Dubai: In an unprecedented move, a bastion of dedication to entertainment and culture has risen within the heart of Expo City Dubai. As the sun sets on COP28, the stage is ablaze with the birth of the Entertainment + Culture Pavilion in the Green Zone – a ground for innovation and creativity.
The the meticuously-crafted pavilion embraces the spirit of entertainment and culture, echoing of passion and fervour resound as four of climate advocates unite to orchestrate this symphony of eco-consciousness.
Pooja Tilvawala, a luminary amongst COP28 delegates and the maestro of Programming & Youth Engagement, stands alongside Kirsten Wessel, a Communications Specialist at the United Nations Joint SDG Fund, both visionaries who breathe life into this monumental endeavour.
Samuel Rubin, the Director of Impact & Partnerships and a Co-founder of the Entertainment + Culture Pavilion, casts his influence, weaving threads of impact and innovation into the very fabric of this historic venture. Gunjan Nanda, the Director of Admin & Operations, a stalwart in her own right, stands shoulder to shoulder as a Co-founder, ensuring the pavilion’s operational symphony resonates flawlessly.
At COP28, this quartet of pioneers has etched their names into the very core of climate advocacy. The Entertainment + Culture Pavilion does so with the weight of history upon its shoulders – a beacon of hope, a sanctuary for the arts amidst the tumultuous seas of climate change deliberations.
Culture, entertainment, heritage, tradition
“This is the first time a pavilion has been dedicated to conversations and interactions around culture, entertainment, heritage and tradition,” said Nanda.

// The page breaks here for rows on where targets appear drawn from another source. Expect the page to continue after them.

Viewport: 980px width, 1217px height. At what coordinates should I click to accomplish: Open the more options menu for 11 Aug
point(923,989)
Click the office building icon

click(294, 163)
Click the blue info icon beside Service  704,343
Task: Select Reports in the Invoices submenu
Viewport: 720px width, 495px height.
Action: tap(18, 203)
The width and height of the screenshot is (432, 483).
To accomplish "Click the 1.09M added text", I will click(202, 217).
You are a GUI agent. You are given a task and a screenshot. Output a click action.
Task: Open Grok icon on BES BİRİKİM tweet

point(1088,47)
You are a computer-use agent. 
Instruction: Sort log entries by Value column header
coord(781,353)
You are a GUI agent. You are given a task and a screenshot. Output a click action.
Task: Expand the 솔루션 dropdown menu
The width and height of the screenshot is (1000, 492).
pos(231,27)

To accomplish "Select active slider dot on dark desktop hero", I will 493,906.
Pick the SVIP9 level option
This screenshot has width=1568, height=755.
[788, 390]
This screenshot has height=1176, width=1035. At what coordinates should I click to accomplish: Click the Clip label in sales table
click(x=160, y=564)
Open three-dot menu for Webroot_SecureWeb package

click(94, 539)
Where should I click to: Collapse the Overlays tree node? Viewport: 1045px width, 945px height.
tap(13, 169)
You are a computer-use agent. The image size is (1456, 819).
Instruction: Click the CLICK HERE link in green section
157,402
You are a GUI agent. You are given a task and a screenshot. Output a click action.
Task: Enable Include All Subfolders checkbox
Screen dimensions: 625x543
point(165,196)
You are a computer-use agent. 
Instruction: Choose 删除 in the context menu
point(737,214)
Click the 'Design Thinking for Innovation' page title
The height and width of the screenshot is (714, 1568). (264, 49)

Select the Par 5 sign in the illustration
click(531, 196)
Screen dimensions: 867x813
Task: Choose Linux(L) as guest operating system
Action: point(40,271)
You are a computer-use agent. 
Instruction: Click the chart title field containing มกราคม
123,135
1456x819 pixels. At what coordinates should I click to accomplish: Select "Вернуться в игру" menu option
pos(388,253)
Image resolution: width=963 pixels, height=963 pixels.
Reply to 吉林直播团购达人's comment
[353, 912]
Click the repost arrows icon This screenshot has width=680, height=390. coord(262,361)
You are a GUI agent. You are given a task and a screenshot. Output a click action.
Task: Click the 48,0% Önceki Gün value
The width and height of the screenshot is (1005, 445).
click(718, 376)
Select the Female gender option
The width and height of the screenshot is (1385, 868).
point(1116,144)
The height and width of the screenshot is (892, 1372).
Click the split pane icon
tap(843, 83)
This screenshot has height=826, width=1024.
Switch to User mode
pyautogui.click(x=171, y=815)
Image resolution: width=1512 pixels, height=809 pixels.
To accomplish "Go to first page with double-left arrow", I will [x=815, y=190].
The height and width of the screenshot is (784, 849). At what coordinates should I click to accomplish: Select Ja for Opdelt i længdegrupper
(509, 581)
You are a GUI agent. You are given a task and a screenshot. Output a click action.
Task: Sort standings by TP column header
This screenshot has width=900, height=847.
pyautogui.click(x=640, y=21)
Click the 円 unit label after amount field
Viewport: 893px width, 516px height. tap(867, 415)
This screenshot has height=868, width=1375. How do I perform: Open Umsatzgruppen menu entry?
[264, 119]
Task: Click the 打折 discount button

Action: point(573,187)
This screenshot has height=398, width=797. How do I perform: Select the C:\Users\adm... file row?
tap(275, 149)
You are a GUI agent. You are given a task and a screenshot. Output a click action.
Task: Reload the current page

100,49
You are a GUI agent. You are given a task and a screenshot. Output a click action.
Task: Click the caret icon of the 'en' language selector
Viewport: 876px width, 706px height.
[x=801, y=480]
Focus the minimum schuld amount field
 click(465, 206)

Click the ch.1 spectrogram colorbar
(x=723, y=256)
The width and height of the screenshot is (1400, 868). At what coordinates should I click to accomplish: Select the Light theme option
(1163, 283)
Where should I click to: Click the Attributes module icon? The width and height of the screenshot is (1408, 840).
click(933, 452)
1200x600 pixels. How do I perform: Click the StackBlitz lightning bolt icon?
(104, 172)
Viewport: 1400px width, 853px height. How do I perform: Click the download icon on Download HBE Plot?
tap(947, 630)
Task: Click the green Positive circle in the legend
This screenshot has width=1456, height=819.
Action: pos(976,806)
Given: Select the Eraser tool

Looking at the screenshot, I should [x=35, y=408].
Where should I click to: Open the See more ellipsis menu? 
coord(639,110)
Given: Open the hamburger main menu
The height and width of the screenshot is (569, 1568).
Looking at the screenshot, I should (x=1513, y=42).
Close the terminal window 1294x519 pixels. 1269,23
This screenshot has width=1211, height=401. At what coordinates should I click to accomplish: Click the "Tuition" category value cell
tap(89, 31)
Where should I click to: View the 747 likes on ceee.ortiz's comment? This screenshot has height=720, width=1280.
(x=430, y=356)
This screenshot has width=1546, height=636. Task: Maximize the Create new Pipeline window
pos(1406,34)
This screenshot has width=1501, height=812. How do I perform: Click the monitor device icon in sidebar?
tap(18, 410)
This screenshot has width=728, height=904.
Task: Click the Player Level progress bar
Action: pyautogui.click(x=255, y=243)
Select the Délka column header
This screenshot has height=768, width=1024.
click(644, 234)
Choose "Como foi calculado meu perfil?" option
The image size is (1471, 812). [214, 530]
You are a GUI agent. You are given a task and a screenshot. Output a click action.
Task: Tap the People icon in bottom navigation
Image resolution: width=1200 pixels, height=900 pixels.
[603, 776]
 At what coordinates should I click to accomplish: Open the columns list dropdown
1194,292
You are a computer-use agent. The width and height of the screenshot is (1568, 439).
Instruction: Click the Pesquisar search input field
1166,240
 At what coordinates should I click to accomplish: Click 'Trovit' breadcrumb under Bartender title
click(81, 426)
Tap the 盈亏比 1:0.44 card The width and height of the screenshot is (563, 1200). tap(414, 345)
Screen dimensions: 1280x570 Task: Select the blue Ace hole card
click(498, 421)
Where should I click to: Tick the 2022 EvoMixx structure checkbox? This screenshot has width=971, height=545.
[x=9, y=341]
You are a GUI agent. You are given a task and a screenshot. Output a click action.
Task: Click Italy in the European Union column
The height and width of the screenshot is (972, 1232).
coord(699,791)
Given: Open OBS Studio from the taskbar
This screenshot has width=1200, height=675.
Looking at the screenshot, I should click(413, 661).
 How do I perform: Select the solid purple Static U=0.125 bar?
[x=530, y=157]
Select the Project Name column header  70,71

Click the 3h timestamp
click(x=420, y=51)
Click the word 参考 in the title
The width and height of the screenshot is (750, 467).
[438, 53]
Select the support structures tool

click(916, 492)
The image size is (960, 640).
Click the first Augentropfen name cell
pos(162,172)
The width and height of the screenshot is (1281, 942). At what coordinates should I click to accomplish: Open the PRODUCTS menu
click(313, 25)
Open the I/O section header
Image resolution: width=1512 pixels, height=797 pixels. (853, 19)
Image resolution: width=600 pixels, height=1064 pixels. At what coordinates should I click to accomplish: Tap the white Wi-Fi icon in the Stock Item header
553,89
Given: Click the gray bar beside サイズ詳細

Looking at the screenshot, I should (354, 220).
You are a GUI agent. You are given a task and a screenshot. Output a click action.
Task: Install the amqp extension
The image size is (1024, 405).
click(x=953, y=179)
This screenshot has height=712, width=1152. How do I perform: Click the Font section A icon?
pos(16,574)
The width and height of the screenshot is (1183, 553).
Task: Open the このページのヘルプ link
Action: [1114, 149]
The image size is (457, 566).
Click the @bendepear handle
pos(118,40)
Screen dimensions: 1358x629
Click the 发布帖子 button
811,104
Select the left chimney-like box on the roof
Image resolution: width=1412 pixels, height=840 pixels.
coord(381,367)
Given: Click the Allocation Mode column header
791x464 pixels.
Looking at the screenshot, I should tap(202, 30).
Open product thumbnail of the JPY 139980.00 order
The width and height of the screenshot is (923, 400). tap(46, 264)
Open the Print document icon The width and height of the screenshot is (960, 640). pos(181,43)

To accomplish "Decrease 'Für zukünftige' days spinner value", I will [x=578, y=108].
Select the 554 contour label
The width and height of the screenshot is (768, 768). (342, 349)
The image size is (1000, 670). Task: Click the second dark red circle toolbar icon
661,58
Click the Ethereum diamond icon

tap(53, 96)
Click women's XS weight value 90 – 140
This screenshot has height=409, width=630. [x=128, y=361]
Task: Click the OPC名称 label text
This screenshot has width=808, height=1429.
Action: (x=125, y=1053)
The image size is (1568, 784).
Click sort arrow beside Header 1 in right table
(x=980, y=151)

“It is a platform where we have been able to gather different leaders, storytellers, communicators, activists and advocates so they can share their experience and journey. It is the first time in the history of a Conference of Parties of UNFCCC where we have been able to unite culture in the space of climate action and social impact justice.”
Rubin said: “The pavilion is a very dynamic platform with people from all over the world. Culture and entertainment have historically been powerful drivers to instigate dialogues that catalyse social, economic, and political change. The Intergovernmental Panel on Climate Change (IPCC) has high confidence in the potential of narrative shifts, social influencers, and thought leaders to drive widespread adoption of emissions-reducing technologies, behaviors, and lifestyles.”
Rubin added: “These cultural efforts create favourable conditions for the implementation of ambitious policy solutions. The IPCC estimates that new social norms require the committed engagement of roughly 10–30 percent of social influencers and thought leaders. We are glad that the pavilion is here at COP 28.”
The main mission of The Entertainment + Culture Pavilion at COP28 is to serve as a bridge between the UNFCCC and the creative industries, providing sectoral representation and unity in influential decision-making settings.
“It facilitates interdisciplinary activations and programming events that inspire concrete climate action, fostering collaboration and leveraging the power of culture and entertainment to engage a global audience in the fight against climate change,” said Rubin.
“Our mission is to provide a platform for collaboration, education, and inspiration, and to establish a vital connection between the creative industries and the global climate discourse. By fostering unity among creative professionals, and supporting diverse programming events and interdisciplinary collaborations, the Pavilion seeks to catalyse tangible climate action within the creative sectors and beyond.
"Its ultimate goal is to leverage the influence of the creative industries to raise awareness, advocate for climate policies, and inspire concrete steps towards a sustainable and resilient future for all.”
Nanda added: “The main mission of the pavilion is to unite regions around the world, who have their stories and their experiences underrepresented. We often forget that culture needs to be talked about and how it’s connected to climate impact and climate. That is why culture has become a huge point of conversation at COP28 and why now it has started to be included in policy negotiations and discussions.”
Rubin said the Entertainment + Culture Pavilion comes with five key objectives, with one of them being to increase ambition and awareness in the entertainment industry for decarbonisation and alignment with Paris Agreement goals.
“We are also keen on fostering interdisciplinary collaboration for artistic climate expression and resilience storytelling, establish a global hub for cross-cultural exchanges, frontline community spotlighting, and Global Majority cultural celebration, offer infrastructure and mutual aid to existing climate-culture initiatives to share knowledge and prevent duplication of efforts, demonstrate the need for funding from climate-focused donors to expand cultural spaces like the E+C Pavilion.”